Il Principe saudita scopre Santo Stefano di Sessanio

Il modello di rigenerazione di Santo Stefano di Sessanio è stato al centro della visita ufficiale del governatore della provincia saudita di Asir, Turki bin Talail bin Abdulaziz Al Saud, che nel pomeriggio ha raggiunto il borgo abruzzese per un sopralluogo approfondito.

L’incontro si è svolto a Santo Stefano di Sessanio, in provincia de L’Aquila, con l’obiettivo di conoscere da vicino un’esperienza di rigenerazione territoriale fondata sulla tutela integrale del costruito storico e del paesaggio.

Santo Stefano di Sessanio come riferimento internazionale

La visita nasce da un dialogo avviato nei mesi scorsi. In quell’occasione, infatti, il principe aveva invitato l’imprenditore Daniele Kihlgren a visitare alcune aree interne della provincia di Asir.

Tra queste, particolare attenzione era stata riservata a Ghiya Village, considerato un contesto potenzialmente adatto a sperimentare un approccio simile a quello adottato nel borgo abruzzese.

Il rapporto con il paesaggio

Le analogie tra gli insediamenti hanno rafforzato l’interesse del governatore. In entrambi i casi, infatti, i borghi seguono le curve di livello e mantengono una continuità profonda con il paesaggio naturale.

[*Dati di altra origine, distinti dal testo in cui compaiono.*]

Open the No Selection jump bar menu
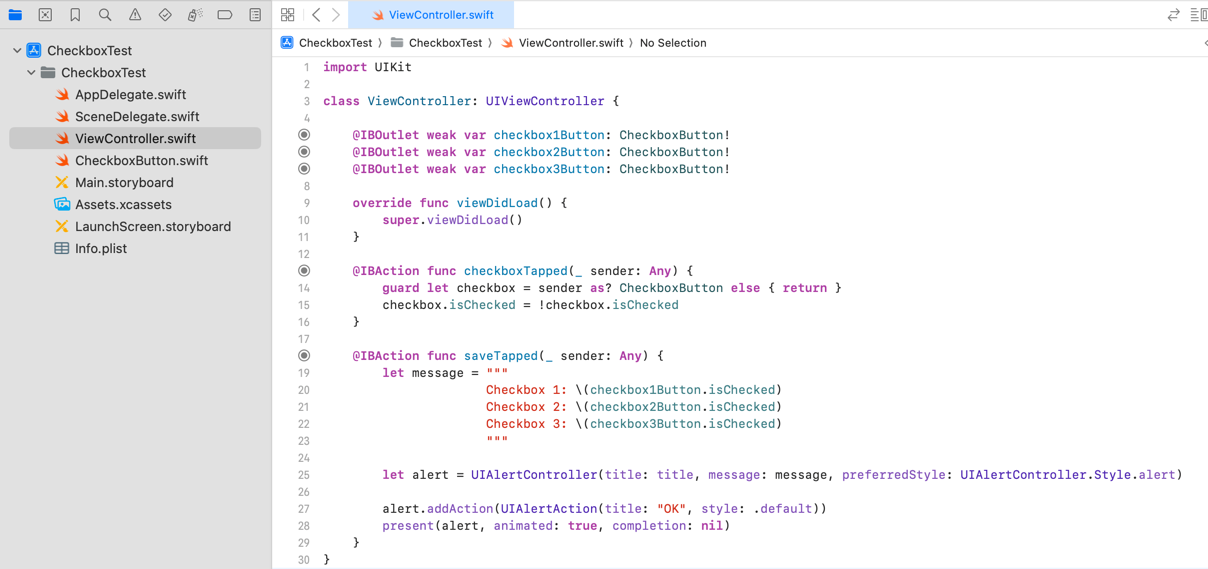The width and height of the screenshot is (1208, 569). tap(672, 43)
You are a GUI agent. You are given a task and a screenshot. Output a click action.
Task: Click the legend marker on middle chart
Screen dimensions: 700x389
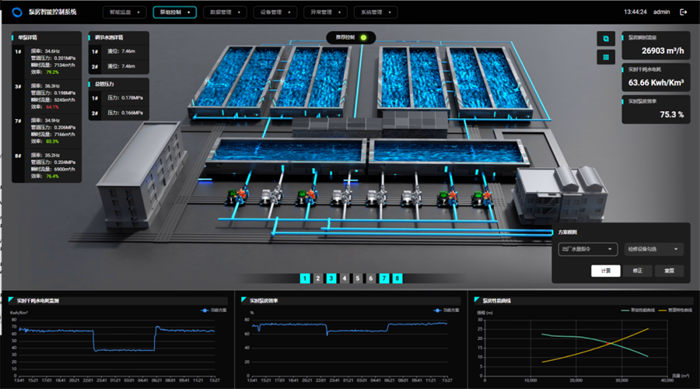[437, 310]
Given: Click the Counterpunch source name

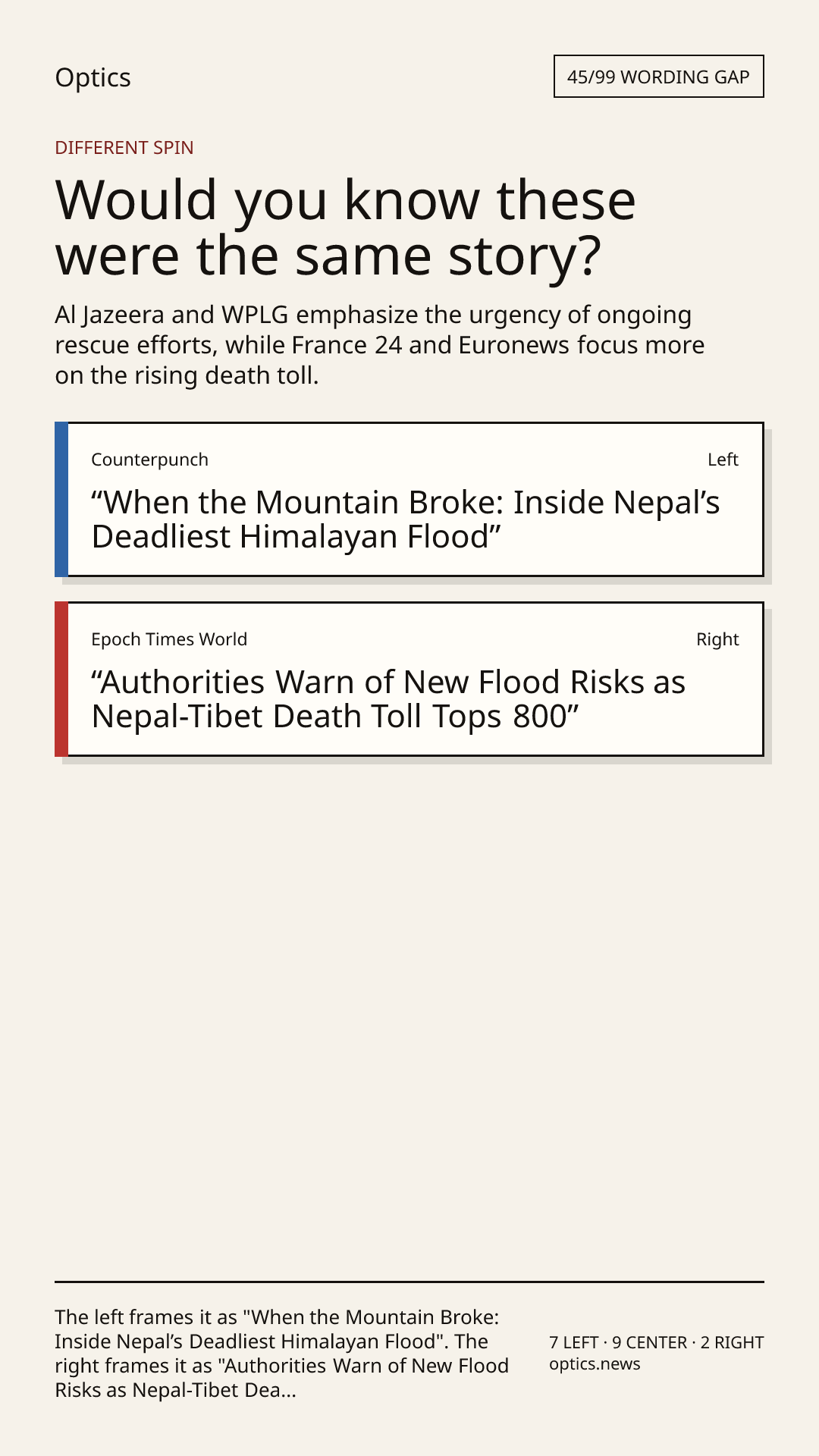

Per questo motivo, il sopralluogo ha permesso di osservare un approccio che rifiuta la nuova edificazione. Al contrario, valorizza la conservazione dei ruderi, delle abitazioni storiche e dell’identità originaria dei luoghi.

Durante la visita, il principe ha espresso apprezzamento per la scelta dell’amministrazione pubblica di demolire l’edificio dell’ex ostello del Cavaliere. Si tratta di un manufatto fuori scala, realizzato in passato con fondi della Cassa per il Mezzogiorno, considerato estraneo all’equilibrio del borgo.

Il modello di rigenerazione di Santo Stefano di Sessanio e l’economia locale

Il sopralluogo ha incluso anche diversi incontri con artigiani e operatori del territorio. Il governatore ha visitato una bottega di lavorazione della lana, un laboratorio del legno e un panificatore storico del paese.

Successivamente, la delegazione ha conosciuto le camere dell’albergo diffuso, la cantina e il ristorante Sextantio Cucina, esempi concreti di un sistema turistico integrato e coerente con il contesto.

Santo Stefano di Sessanio: dati e risultati

I risultati del modello di rigenerazione di Santo Stefano di Sessanio sono considerati misurabili. Oggi il borgo conta 26 micro attività locali attive. Inoltre, il sistema ricettivo è cresciuto in quindici anni da una sola struttura a oltre venti realtà operative.

Questo approccio ha attirato anche l’attenzione della World Bank, che lo ha osservato come riferimento per progetti di rigenerazione nei Balcani.

Il caso abruzzese si conferma così un esempio concreto di politiche per le aree interne fondate sulla conservazione e non sulla costruzione di nuovo.